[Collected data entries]

= = = = =

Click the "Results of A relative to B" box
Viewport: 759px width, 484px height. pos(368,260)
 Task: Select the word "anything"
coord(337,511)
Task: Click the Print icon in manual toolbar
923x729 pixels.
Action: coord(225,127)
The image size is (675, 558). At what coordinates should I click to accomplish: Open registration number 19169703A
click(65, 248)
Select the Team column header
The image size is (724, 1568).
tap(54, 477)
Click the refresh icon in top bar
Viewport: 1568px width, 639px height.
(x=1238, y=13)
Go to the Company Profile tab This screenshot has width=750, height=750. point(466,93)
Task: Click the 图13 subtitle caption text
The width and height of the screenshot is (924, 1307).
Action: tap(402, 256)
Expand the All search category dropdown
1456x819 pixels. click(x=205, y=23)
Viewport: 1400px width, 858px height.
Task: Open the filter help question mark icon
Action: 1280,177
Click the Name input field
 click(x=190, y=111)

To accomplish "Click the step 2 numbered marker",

= = = = =

Line by line, reproduce the data above exactly.

### WRITTEN SOLUTION
Click the "Results of A relative to B" box
Viewport: 759px width, 484px height. pos(368,260)
 Task: Select the word "anything"
coord(337,511)
Task: Click the Print icon in manual toolbar
923x729 pixels.
Action: coord(225,127)
The image size is (675, 558). At what coordinates should I click to accomplish: Open registration number 19169703A
click(65, 248)
Select the Team column header
The image size is (724, 1568).
tap(54, 477)
Click the refresh icon in top bar
Viewport: 1568px width, 639px height.
(x=1238, y=13)
Go to the Company Profile tab This screenshot has width=750, height=750. point(466,93)
Task: Click the 图13 subtitle caption text
The width and height of the screenshot is (924, 1307).
Action: tap(402, 256)
Expand the All search category dropdown
1456x819 pixels. click(x=205, y=23)
Viewport: 1400px width, 858px height.
Task: Open the filter help question mark icon
Action: 1280,177
Click the Name input field
 click(x=190, y=111)

To accomplish "Click the step 2 numbered marker",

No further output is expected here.